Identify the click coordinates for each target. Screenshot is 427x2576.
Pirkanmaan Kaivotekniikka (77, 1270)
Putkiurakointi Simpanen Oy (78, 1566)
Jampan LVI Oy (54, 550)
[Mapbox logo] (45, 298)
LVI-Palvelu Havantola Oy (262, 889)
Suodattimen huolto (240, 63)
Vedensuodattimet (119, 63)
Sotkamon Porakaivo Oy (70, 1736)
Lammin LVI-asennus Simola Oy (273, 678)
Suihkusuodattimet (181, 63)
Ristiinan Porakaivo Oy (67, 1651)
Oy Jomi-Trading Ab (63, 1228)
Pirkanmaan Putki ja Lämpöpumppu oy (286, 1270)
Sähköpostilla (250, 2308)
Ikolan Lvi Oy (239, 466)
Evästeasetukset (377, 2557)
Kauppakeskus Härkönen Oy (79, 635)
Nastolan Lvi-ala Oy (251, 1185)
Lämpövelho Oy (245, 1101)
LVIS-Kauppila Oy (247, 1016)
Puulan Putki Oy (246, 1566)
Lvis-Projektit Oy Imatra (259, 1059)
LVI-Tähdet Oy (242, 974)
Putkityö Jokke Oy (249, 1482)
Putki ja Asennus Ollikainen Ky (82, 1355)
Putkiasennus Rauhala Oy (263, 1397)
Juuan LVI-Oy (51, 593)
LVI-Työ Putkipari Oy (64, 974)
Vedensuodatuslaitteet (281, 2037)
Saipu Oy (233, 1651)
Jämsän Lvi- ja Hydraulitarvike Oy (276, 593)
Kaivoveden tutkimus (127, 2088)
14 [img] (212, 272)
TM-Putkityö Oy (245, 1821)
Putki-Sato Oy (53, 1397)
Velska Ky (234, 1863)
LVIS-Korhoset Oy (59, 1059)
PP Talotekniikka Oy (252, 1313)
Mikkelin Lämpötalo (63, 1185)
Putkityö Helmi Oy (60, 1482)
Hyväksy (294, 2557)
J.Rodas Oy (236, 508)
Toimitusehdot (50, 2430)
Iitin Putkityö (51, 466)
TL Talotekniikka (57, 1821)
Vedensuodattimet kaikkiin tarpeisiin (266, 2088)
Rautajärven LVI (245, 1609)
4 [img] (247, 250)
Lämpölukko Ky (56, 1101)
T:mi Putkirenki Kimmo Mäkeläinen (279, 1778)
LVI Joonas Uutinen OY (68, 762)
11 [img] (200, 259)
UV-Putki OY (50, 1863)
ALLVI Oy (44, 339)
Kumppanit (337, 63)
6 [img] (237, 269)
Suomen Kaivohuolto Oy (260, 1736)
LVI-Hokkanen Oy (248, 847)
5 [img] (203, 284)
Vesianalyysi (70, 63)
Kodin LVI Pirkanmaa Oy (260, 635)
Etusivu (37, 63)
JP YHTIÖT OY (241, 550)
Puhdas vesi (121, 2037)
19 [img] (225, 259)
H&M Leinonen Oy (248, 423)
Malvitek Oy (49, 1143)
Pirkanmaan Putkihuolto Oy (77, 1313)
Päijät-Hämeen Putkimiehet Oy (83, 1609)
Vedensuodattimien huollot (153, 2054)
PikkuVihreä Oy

» About this task
Above are the entries. Output exactly the lines beginning with the line that has "Putki ja Asennus Ollikainen Ky (82, 1355)" and ending with the line that has "19 [img] (225, 259)".

» Answer to this task
Putki ja Asennus Ollikainen Ky (82, 1355)
Putkiasennus Rauhala Oy (263, 1397)
Juuan LVI-Oy (51, 593)
LVI-Työ Putkipari Oy (64, 974)
Vedensuodatuslaitteet (281, 2037)
Saipu Oy (233, 1651)
Jämsän Lvi- ja Hydraulitarvike Oy (276, 593)
Kaivoveden tutkimus (127, 2088)
14 [img] (212, 272)
TM-Putkityö Oy (245, 1821)
Putki-Sato Oy (53, 1397)
Velska Ky (234, 1863)
LVIS-Korhoset Oy (59, 1059)
PP Talotekniikka Oy (252, 1313)
Mikkelin Lämpötalo (63, 1185)
Putkityö Helmi Oy (60, 1482)
Hyväksy (294, 2557)
J.Rodas Oy (236, 508)
Toimitusehdot (50, 2430)
Iitin Putkityö (51, 466)
TL Talotekniikka (57, 1821)
Vedensuodattimet kaikkiin tarpeisiin (266, 2088)
Rautajärven LVI (245, 1609)
4 [img] (247, 250)
Lämpölukko Ky (56, 1101)
T:mi Putkirenki Kimmo Mäkeläinen (279, 1778)
LVI Joonas Uutinen OY (68, 762)
11 [img] (200, 259)
UV-Putki OY (50, 1863)
ALLVI Oy (44, 339)
Kumppanit (337, 63)
6 [img] (237, 269)
Suomen Kaivohuolto Oy (260, 1736)
LVI-Hokkanen Oy (248, 847)
5 [img] (203, 284)
Vesianalyysi (70, 63)
Kodin LVI Pirkanmaa Oy (260, 635)
Etusivu (37, 63)
JP YHTIÖT OY (241, 550)
Puhdas vesi (121, 2037)
19 [img] (225, 259)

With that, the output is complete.